Copy the entries below exactly; any picture among them should be left out.

[[ MATERIAL SHOWN, beginning ]]

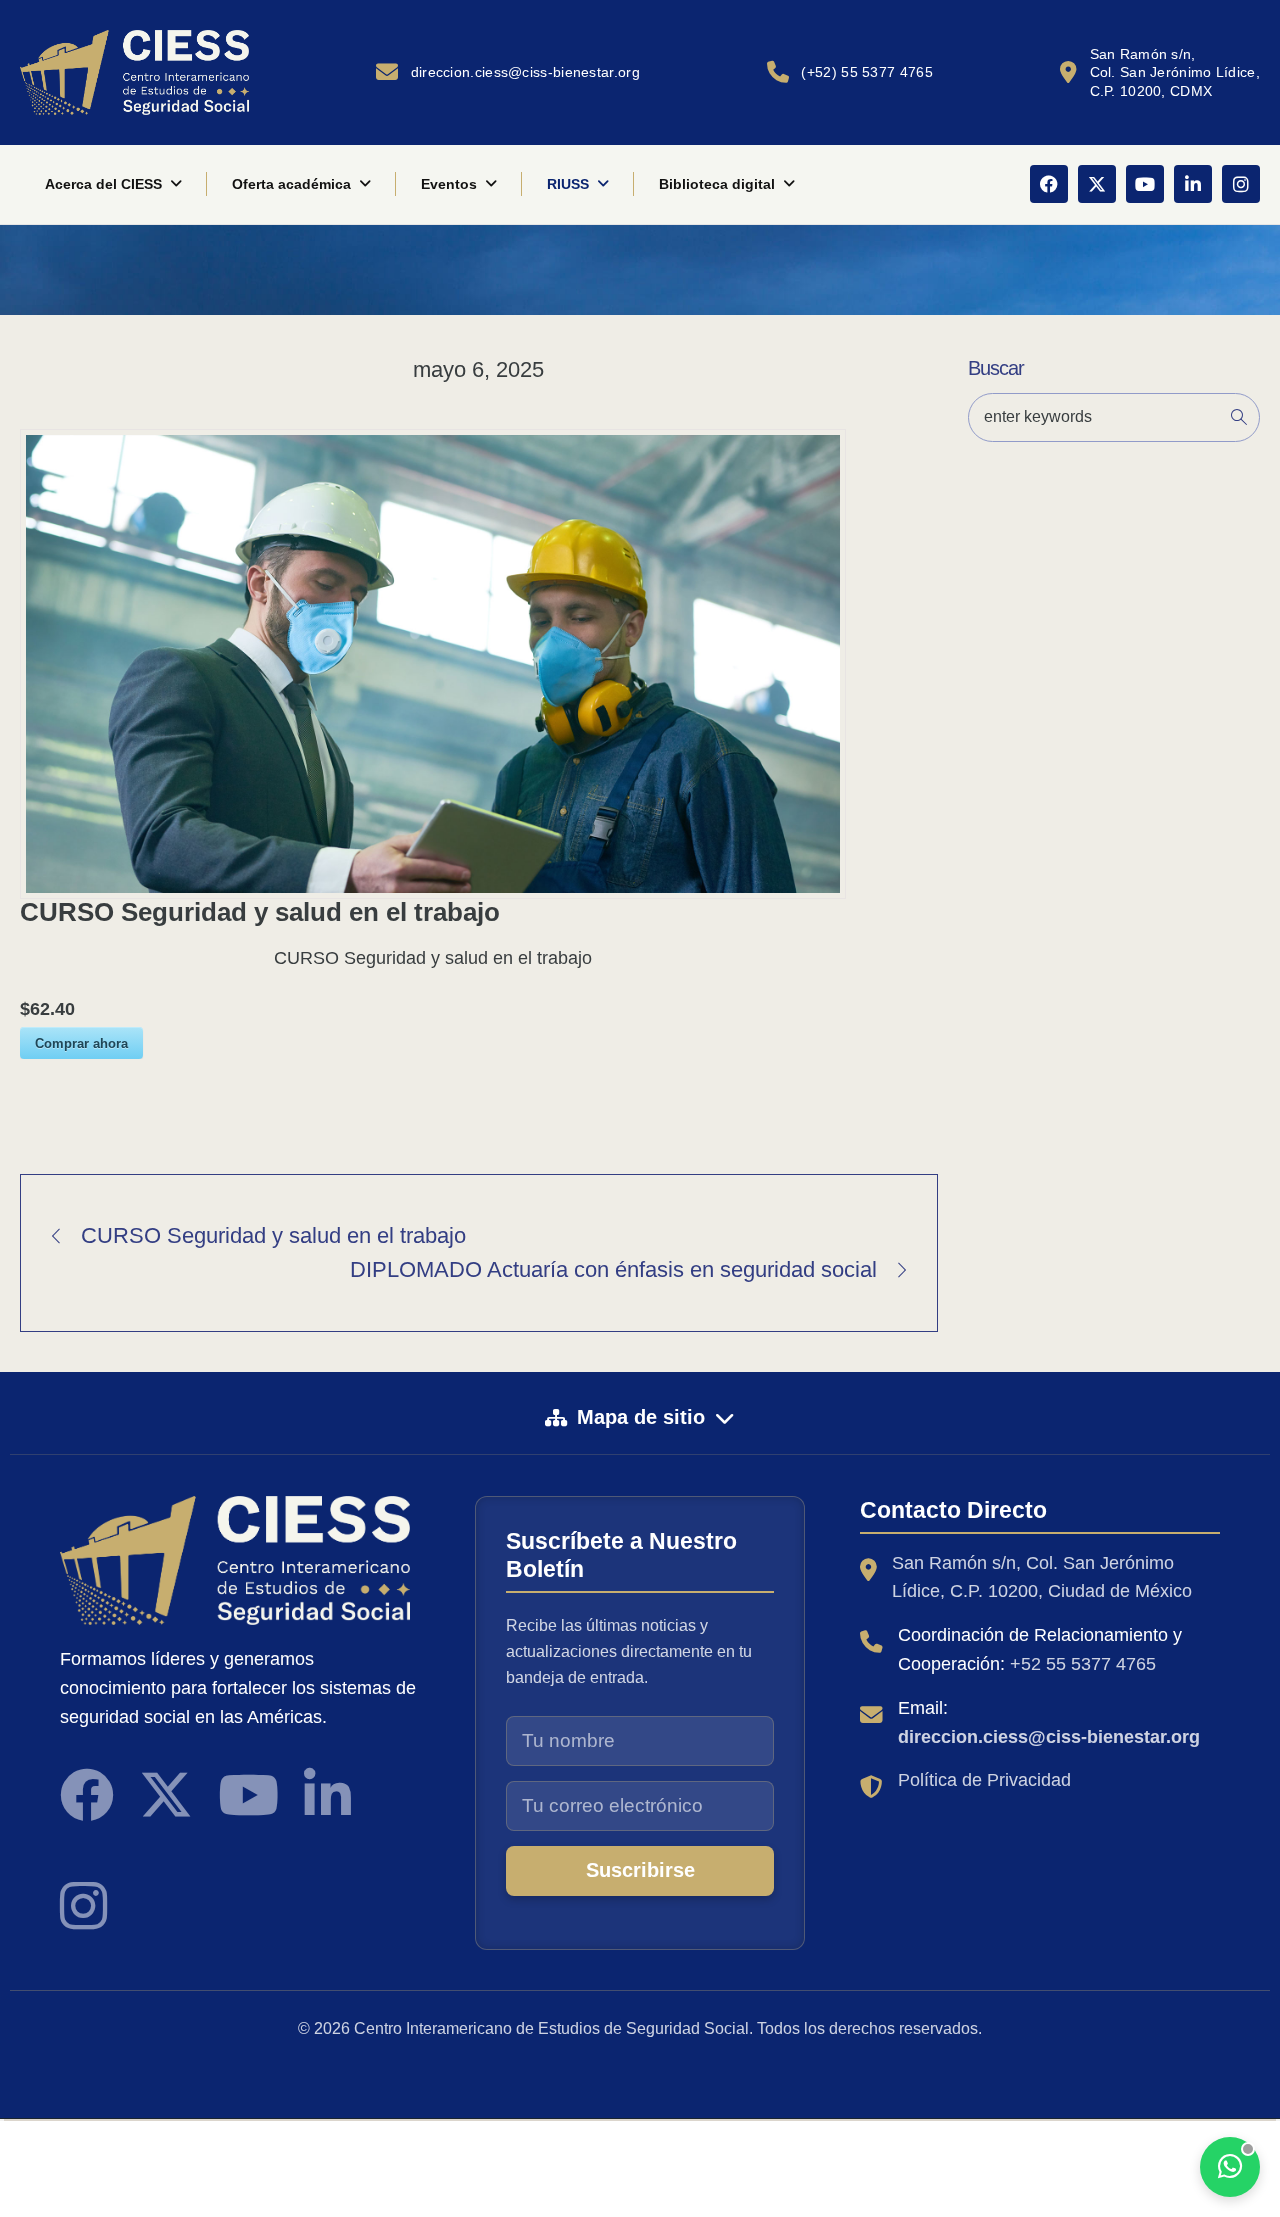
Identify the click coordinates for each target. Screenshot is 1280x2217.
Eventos (449, 184)
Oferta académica (291, 184)
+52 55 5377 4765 (1083, 1664)
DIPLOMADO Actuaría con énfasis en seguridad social (613, 1269)
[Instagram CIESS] (83, 1906)
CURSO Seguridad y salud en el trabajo (273, 1235)
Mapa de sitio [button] (641, 1417)
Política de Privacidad (984, 1780)
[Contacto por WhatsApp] (1230, 2167)
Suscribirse (640, 1870)
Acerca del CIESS (103, 184)
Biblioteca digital (717, 184)
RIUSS (568, 184)
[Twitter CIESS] (166, 1795)
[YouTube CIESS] (248, 1795)
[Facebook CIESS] (87, 1795)
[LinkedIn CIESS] (327, 1795)
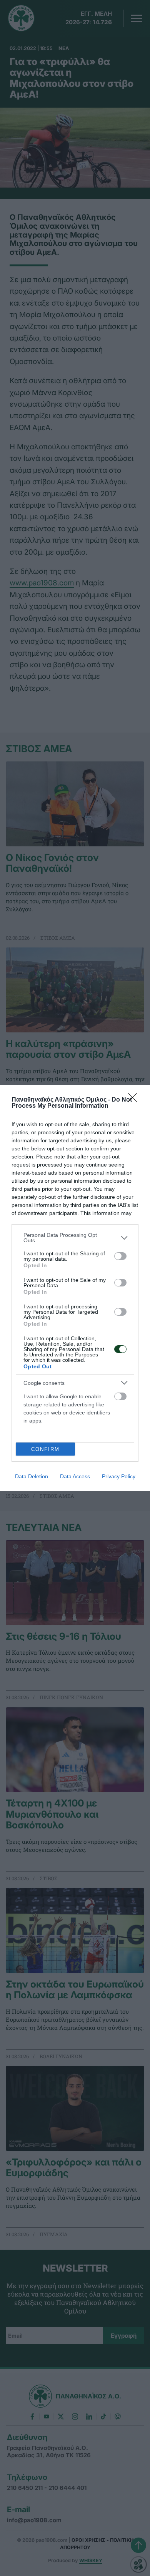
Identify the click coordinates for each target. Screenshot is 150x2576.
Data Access (75, 1476)
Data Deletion (31, 1476)
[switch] (120, 1256)
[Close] (135, 1100)
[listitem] (75, 1237)
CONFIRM (45, 1449)
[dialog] (75, 1288)
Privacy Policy (118, 1476)
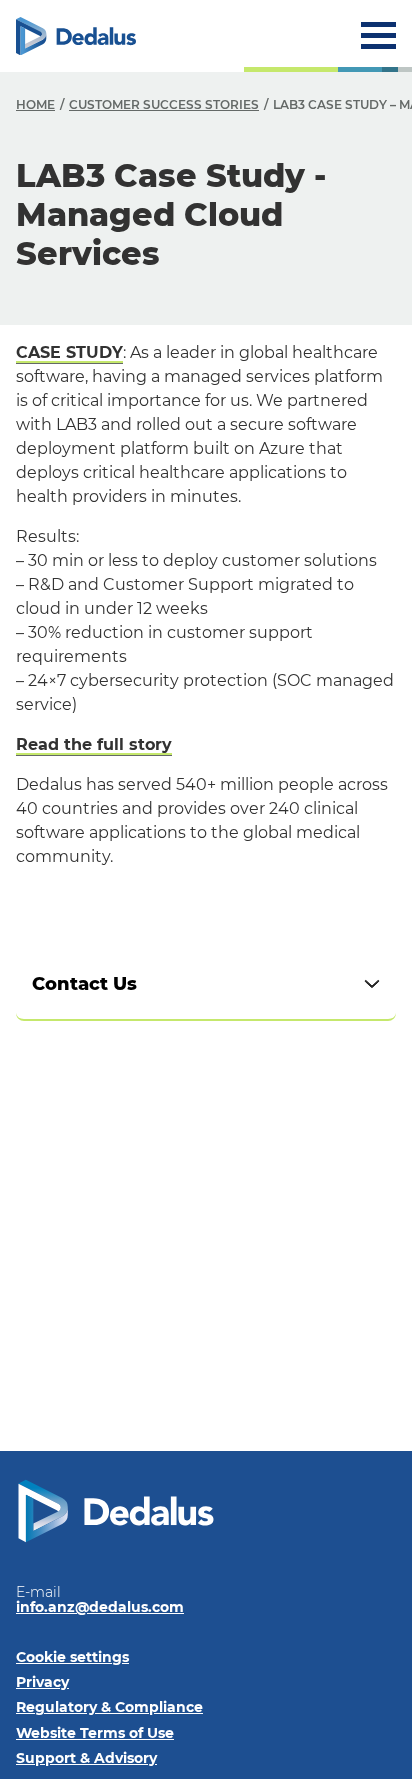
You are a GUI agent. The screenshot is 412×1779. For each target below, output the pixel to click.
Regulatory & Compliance (109, 1707)
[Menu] (378, 35)
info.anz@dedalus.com (100, 1607)
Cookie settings (72, 1657)
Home (35, 104)
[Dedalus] (76, 36)
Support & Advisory (86, 1758)
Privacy (42, 1682)
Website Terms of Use (95, 1733)
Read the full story (94, 744)
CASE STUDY (69, 352)
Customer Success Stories (164, 104)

[[ MATERIAL SHOWN, end ]]

- _WRITTEN SOLUTION_:
Identify the click coordinates for each target. Screenshot is 1280x2217.
Eventos (449, 184)
Oferta académica (291, 184)
+52 55 5377 4765 (1083, 1664)
DIPLOMADO Actuaría con énfasis en seguridad social (613, 1269)
[Instagram CIESS] (83, 1906)
CURSO Seguridad y salud en el trabajo (273, 1235)
Mapa de sitio [button] (641, 1417)
Política de Privacidad (984, 1780)
[Contacto por WhatsApp] (1230, 2167)
Suscribirse (640, 1870)
Acerca del CIESS (103, 184)
Biblioteca digital (717, 184)
RIUSS (568, 184)
[Twitter CIESS] (166, 1795)
[YouTube CIESS] (248, 1795)
[Facebook CIESS] (87, 1795)
[LinkedIn CIESS] (327, 1795)
Identify the click coordinates for each target. Screenshot is 150x2576.
Data Access (75, 1476)
Data Deletion (31, 1476)
[switch] (120, 1256)
[Close] (135, 1100)
[listitem] (75, 1237)
CONFIRM (45, 1449)
[dialog] (75, 1288)
Privacy Policy (118, 1476)
You are a GUI agent. The screenshot is 412×1779. For each target below, output the pixel to click.
Regulatory & Compliance (109, 1707)
[Menu] (378, 35)
info.anz@dedalus.com (100, 1607)
Cookie settings (72, 1657)
Home (35, 104)
[Dedalus] (76, 36)
Support & Advisory (86, 1758)
Privacy (42, 1682)
Website Terms of Use (95, 1733)
Read the full story (94, 744)
CASE STUDY (69, 352)
Customer Success Stories (164, 104)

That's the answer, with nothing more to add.